[Exercise details]: Pull out every line from the listing that has the word "computer".
BEGIN
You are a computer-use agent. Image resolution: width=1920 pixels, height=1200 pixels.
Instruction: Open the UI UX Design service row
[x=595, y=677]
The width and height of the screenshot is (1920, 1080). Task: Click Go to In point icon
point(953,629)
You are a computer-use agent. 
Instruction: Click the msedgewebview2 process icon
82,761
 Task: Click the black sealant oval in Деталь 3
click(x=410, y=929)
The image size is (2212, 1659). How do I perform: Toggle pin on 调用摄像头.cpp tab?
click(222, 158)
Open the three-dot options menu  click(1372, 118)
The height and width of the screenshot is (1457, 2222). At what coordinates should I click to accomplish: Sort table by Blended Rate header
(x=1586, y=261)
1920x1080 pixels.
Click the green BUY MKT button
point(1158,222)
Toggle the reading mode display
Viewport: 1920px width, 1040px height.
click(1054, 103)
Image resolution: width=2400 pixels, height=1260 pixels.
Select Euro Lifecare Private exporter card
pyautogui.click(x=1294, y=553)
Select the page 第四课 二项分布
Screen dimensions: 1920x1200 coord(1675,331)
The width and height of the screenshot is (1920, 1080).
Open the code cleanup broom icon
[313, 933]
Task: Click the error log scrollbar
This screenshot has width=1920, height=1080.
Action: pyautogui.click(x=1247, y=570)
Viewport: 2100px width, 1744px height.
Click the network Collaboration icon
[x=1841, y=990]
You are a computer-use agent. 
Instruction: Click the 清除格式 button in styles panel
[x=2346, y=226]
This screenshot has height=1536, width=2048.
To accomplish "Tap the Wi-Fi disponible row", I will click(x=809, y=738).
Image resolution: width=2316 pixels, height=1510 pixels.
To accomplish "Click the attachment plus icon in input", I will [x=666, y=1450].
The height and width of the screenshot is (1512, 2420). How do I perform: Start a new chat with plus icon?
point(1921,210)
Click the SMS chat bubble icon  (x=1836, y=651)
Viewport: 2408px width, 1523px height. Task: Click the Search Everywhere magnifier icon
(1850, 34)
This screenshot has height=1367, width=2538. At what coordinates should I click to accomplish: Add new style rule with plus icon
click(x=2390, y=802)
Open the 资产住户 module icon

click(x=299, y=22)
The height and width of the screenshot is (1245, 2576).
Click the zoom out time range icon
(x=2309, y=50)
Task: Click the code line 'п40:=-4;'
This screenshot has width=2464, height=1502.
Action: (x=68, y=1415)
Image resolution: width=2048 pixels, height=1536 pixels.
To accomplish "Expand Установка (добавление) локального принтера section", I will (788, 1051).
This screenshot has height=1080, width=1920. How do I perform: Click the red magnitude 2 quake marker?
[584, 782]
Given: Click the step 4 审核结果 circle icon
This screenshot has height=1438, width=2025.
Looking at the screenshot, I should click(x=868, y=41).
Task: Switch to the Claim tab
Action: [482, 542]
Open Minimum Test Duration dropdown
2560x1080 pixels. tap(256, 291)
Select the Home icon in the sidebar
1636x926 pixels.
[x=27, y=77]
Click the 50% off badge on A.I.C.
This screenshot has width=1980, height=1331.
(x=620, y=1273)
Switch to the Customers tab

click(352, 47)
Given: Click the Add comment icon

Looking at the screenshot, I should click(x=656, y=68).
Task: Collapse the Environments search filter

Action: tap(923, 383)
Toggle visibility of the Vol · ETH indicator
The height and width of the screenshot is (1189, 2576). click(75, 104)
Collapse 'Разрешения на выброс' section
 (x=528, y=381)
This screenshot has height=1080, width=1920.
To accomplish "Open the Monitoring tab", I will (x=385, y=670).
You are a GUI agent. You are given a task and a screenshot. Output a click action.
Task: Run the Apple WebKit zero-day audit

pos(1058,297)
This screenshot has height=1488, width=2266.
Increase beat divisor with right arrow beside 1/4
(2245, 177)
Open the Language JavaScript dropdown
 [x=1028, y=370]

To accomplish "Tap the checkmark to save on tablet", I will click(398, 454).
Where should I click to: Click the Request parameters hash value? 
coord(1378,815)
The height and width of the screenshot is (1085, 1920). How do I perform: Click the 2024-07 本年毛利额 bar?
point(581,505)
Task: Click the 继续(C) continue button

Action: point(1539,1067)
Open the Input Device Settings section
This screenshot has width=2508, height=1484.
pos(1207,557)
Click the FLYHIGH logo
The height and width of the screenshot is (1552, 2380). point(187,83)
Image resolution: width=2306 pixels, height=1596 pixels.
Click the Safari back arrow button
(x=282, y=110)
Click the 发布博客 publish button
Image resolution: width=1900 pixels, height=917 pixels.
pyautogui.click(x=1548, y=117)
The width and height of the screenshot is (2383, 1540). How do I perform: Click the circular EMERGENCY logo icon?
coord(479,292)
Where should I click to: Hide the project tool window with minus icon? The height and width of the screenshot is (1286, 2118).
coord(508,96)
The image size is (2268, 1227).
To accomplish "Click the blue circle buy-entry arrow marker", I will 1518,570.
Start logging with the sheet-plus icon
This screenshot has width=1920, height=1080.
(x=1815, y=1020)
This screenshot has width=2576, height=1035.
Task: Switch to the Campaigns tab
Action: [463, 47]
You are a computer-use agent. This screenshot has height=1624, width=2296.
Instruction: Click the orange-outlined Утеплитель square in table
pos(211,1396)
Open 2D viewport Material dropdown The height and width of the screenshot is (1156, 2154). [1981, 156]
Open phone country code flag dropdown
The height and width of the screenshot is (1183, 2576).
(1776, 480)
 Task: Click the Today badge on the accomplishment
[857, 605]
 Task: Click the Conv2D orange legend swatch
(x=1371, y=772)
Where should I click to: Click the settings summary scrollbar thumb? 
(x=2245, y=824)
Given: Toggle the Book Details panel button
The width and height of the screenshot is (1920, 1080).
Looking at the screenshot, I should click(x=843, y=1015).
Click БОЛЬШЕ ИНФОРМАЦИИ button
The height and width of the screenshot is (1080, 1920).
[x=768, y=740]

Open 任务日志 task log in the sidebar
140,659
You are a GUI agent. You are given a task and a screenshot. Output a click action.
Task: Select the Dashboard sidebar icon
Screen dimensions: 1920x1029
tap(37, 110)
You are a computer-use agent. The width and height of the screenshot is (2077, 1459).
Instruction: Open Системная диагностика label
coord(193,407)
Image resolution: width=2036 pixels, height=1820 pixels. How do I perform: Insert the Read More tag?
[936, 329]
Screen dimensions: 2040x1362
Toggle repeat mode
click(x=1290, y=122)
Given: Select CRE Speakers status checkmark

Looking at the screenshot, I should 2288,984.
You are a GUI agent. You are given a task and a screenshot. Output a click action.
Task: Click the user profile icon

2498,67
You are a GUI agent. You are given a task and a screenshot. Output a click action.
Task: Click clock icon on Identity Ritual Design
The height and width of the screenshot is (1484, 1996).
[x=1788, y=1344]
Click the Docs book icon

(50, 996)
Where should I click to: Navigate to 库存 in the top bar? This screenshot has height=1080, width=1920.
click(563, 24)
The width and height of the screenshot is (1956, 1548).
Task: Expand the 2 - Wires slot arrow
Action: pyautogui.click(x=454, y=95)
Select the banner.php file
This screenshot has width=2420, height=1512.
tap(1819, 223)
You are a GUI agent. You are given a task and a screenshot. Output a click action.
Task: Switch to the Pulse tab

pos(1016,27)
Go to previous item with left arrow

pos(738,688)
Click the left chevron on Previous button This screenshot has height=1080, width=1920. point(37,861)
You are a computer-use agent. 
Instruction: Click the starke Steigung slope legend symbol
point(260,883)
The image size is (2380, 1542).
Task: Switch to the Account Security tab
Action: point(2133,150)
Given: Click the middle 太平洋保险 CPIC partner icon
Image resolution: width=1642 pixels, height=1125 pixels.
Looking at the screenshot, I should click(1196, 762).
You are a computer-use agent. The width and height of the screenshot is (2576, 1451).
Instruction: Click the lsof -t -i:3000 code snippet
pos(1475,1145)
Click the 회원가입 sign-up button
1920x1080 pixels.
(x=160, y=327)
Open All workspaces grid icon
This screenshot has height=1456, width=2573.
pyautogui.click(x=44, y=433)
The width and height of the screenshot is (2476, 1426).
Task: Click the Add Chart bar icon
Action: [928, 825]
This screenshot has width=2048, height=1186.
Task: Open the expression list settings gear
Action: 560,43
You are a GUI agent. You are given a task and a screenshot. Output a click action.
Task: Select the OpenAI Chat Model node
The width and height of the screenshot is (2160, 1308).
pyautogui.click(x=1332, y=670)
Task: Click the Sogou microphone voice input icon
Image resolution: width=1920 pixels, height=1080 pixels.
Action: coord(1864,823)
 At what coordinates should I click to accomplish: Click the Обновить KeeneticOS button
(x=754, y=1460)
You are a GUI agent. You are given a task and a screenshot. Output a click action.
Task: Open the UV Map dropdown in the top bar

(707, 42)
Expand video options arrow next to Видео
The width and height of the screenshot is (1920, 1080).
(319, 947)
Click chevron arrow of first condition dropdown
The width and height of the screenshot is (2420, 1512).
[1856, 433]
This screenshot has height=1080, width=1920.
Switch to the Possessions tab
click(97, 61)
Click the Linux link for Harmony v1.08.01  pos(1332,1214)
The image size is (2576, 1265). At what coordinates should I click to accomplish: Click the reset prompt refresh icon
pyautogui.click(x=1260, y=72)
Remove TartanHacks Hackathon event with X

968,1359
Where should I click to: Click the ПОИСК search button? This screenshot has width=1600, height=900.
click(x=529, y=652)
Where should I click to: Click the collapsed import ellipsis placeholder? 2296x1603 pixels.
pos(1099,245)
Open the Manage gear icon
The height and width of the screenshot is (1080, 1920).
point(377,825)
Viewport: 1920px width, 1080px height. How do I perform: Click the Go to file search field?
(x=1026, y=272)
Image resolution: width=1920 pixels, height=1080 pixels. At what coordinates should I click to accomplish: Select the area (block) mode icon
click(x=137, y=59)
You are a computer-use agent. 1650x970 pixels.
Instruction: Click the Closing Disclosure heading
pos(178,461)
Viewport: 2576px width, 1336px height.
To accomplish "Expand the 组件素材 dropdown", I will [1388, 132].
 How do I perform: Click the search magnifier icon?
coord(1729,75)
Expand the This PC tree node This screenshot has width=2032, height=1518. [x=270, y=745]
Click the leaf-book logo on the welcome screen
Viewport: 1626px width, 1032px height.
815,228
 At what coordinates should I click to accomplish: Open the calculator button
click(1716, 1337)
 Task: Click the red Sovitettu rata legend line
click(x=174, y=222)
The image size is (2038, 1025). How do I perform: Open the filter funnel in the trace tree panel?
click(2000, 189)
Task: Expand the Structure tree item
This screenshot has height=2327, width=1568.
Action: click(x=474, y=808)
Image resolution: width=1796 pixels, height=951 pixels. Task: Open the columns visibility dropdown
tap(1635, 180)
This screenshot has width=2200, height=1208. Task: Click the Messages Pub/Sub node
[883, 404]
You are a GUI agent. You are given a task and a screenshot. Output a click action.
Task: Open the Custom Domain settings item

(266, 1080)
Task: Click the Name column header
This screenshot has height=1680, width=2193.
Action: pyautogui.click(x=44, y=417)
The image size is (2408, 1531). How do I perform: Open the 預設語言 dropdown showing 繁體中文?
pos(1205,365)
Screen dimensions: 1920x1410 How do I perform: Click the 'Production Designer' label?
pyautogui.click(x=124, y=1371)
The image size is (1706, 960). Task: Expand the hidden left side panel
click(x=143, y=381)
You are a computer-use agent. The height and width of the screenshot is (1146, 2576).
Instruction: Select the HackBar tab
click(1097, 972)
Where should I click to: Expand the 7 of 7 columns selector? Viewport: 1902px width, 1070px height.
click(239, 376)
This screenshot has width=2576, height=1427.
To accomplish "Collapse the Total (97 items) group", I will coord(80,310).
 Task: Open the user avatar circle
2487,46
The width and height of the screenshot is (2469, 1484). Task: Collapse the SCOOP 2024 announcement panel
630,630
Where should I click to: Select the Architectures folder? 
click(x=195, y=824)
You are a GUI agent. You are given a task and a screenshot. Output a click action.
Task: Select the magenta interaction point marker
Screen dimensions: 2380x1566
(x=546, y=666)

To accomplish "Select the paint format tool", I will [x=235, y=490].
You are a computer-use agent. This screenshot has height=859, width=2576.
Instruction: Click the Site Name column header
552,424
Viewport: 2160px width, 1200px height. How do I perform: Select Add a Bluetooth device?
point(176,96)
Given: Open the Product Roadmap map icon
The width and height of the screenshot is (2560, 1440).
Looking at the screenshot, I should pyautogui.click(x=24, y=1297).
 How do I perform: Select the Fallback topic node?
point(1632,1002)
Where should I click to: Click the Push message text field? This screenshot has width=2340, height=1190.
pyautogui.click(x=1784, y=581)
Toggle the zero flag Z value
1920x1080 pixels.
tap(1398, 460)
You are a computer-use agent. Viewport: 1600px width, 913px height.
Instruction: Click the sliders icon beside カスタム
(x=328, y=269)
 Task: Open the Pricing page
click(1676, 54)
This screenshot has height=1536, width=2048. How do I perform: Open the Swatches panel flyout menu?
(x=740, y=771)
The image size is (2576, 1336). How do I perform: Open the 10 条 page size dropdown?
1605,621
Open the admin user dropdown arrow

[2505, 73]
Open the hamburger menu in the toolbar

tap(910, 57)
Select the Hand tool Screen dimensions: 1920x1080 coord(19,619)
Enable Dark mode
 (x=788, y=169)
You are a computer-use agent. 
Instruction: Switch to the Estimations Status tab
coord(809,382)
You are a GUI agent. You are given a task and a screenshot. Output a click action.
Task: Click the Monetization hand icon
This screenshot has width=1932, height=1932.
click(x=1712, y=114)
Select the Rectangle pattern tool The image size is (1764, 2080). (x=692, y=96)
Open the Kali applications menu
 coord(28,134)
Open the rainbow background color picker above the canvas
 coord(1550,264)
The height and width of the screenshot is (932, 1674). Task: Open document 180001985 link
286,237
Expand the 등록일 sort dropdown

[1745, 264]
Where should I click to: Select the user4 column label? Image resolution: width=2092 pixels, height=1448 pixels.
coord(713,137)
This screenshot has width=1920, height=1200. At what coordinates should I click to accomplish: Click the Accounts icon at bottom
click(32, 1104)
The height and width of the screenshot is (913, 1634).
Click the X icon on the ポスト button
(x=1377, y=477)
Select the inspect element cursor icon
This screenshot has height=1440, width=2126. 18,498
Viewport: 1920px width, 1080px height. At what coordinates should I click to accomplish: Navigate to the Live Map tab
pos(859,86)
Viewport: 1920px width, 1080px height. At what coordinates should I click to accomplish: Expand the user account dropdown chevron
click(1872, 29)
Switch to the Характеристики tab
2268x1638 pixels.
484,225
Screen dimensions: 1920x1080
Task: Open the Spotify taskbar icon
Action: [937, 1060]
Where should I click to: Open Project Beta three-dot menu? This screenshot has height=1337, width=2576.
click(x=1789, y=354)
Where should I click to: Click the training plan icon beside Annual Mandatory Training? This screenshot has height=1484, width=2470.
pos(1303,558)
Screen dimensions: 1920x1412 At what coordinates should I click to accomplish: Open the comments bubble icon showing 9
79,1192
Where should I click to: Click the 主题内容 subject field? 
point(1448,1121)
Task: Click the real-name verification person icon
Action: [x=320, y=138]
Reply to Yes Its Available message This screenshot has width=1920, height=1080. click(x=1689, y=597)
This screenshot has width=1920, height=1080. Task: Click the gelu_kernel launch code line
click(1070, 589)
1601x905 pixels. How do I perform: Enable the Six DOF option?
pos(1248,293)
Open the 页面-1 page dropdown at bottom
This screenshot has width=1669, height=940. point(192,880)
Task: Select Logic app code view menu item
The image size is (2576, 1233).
END
[Result]:
You are a computer-use agent. Image resolution: width=1920 pixels, height=1200 pixels.
You are a computer-use agent. 
You are a computer-use agent. 
You are a computer-use agent. This screenshot has height=1624, width=2296.
You are a computer-use agent. The width and height of the screenshot is (2077, 1459).
You are a computer-use agent. 
You are a computer-use agent. The width and height of the screenshot is (2576, 1451).
You are a computer-use agent. 1650x970 pixels.
You are a computer-use agent. The height and width of the screenshot is (1146, 2576).
You are a computer-use agent. This screenshot has height=859, width=2576.
You are a computer-use agent. Viewport: 1600px width, 913px height.
You are a computer-use agent. 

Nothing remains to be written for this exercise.